» **Consigne**
Prolongez le texte ci-dessous sur Jenny et la culpabilité liée à la mort de la fille inconnue, en enchaînant directement après sa dernière phrase.

-------- Texte de l'exercice

La photo de la malheureuse accompagne d’ailleurs Jenny en permanence via son
portable : elle devient une présence physique au quotidien, le miroir
d’une culpabilité qui colle à l’esprit comme au lieu du drame. Jenny quitte
précisément son domicile pour s’installer nuit et jour à l’endroit où sa
décision la travaille : son cabinet devient l’épicentre du souvenir
traumatique et le retentissement de la sonnette le rappel du soir fatidique.
Ce triste événement est ainsi
déclencheur d’une réaction en chaîne : Jenny renonce au confort du travail
dans un cabinet médical d’associés pour se consacrer à des patients plus
précaire mais desquels elle se sent plus proche. Certains ne semblent
d’ailleurs pas étrangers à l’affaire de la mort de la fille inconnue : le
sentiment de culpabilité se diffuse dans une atmosphère où le mutisme règne et
où le symptôme médical désigne ceux dont le corps encaisse mal les secrets.

----------------
-------- Enregistrements extraits

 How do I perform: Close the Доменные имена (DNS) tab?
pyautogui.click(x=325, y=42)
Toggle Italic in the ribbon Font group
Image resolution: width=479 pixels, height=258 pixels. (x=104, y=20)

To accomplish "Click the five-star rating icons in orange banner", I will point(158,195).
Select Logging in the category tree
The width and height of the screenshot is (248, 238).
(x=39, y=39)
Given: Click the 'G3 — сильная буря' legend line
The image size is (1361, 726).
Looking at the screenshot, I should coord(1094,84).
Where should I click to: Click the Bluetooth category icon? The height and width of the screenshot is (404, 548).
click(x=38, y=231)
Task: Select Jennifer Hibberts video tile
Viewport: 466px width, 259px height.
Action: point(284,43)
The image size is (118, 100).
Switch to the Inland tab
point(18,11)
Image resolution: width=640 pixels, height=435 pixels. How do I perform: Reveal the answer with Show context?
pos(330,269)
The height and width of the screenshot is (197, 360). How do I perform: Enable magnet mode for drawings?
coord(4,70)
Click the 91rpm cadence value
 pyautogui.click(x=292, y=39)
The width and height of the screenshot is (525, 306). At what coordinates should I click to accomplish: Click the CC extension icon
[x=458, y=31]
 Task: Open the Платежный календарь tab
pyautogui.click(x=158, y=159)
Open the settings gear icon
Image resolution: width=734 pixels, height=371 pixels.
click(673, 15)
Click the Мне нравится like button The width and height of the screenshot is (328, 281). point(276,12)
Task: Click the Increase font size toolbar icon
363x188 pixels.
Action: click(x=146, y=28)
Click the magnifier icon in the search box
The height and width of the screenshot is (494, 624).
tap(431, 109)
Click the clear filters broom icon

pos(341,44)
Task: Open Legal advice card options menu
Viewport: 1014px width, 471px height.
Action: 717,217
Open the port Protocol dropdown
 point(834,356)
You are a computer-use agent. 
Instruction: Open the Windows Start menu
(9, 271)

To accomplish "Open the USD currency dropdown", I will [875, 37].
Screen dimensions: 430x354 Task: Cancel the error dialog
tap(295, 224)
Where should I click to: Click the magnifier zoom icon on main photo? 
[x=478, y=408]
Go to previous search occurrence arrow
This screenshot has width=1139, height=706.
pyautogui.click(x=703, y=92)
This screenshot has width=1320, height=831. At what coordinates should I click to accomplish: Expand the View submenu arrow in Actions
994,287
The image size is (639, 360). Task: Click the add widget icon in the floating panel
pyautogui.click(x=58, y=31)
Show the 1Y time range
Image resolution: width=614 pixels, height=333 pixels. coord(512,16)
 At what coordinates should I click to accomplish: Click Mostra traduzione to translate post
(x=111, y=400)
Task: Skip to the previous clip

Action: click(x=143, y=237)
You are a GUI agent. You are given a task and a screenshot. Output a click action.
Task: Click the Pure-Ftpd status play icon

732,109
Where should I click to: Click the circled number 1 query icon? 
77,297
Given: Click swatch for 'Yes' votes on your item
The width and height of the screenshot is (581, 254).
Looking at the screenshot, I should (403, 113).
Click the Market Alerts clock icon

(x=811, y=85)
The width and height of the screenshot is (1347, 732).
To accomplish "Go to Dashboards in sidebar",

----------------

» **Réponse attendue**
Chacun est tiraillé par des contradictions qui n’aident pas une Jenny
combattive qui va de l’avant. C’est à cela aussi qu’on reconnaît un personnage
féminin chez les Dardenne : sa capacité à avancer, à rebondir, à aller au
bout de ses convictions, en un mot : à refuser la fatalité. Adèle Haenel incarne avec aplomb cette femme
médecin chamboulée par elle-même et par les autres, ses rapports conflictuels
avec son stagiaire taiseux participent d’une prise de conscience où
l’obstination permet la libération de la parole et la compréhension. Jenny est donc
un docteur coriace qui revient à la charge sans jamais renoncer, n’hésitant pas
à aller où sa persévérance la mène, comme avec son stagiaire qu’elle retrouve
loin du cabinet. Le film des frères Dardenne est une réconfortante thérapie de
terrain où le serment de Jenny, rendre son nom à une inconnue, devient le
remède à sa propre perte de sens identitaire.